## Article
####

10/23/2009 6:00 PM ET By Tom Ziller

    • Tom Ziller
    • Tom Ziller is an NBA Blogger for FanHouse
FanHouse previews a player to watch from each NBA team in advance of the 2009-10 season.

Two of the most frequent questions through this Player to Watch series have been "Is he real?" and "Is he back?" That stands to reason: so many teams rely on internal improvement, especially with the league's financial situation restarting a leaguewide thaw on superstar trades (Shaquille O'Neal aside). Fans need to know whether they can count on improving players to keep on going, and whether injured stars can be expected to return to form.

You'd think Magic point guard Jameer Nelson would be facing the latter query -- has Jam's separated shoulder healed well enough to recreate Orlando's awesome starting five? But to me the real question is whether the pre-injury Nelson was even real, or just a short-lived mirage of elite play ready to fall back to Earth.

To choose an answer with any conviction, we need to discern what exactly made Nelson so much better last season, in comparison with previous campaigns. And I think I found a big clue: his jump shoot was unbelievably wet.

Here are a set of line graphs showing Nelson's effective shooting percentages on "close" shots and jump shots over his career. You may notice a red flag somewhere near the end.

####

## Material supplied
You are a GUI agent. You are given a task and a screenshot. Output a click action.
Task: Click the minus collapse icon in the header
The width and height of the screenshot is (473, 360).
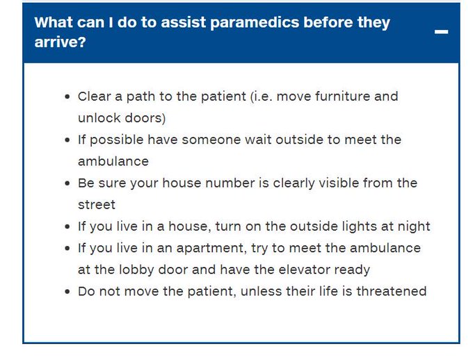click(441, 33)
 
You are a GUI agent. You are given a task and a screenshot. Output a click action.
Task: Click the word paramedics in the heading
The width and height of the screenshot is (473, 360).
click(229, 22)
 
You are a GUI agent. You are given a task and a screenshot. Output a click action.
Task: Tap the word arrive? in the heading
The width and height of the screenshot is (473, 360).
click(61, 42)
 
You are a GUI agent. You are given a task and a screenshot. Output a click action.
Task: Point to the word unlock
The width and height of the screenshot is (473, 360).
click(98, 118)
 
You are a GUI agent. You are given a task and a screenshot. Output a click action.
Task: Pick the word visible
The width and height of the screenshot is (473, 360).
click(338, 183)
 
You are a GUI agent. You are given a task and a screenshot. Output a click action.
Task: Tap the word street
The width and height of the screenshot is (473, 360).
click(97, 205)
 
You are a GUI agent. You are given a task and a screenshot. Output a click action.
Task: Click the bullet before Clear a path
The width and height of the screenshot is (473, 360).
click(67, 97)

####

## Exercise tasks
[a] Pick out each line of the rows that contains the string "word".
[b] Write the next part of the article on Jameer Nelson's shooting, picking up right after its final sentence.

## Task answers
[a]
Task: Click the word paramedics in the heading
Task: Tap the word arrive? in the heading
Task: Point to the word unlock
Task: Pick the word visible
Task: Tap the word street

[b]
Last season, Nelson shot jumpers like he never had before. Jam's previous season high effective field goal percentage on jumpers was 49.8 percent in 2005-06. He shot an amazing 58.2 percent on jumpers last year. You expect improvement from your young guards, and Orlando's team offense was certainly more stable last season than ever before. But that sort of superlative performance screams like a fire alarm. Can the Magic really expect Nelson to shoot so deftly again?

I would argue that Nelson is surely set to come back toward Earth. Even the best shooters in the game -- guys like Jason Terry (51.9 percent on jumpers last season), Steve Nash (54.7 percent), Chauncey Billups (49.9 percent), Ray Allen (56 percent), Jason Kapono (51.5 percent), Kevin Martin (48 percent), Roger Mason Jr. (53.3 percent), Dirk Nowitzki (48.2 percent), Steve Blake (54.1 percent), Michael Redd (46.4 percent) -- don't shoot like that. And we're supposed to believe a player who was an average jump shooter over his first four seasons got that much better in Year 5? It's just not very plausible.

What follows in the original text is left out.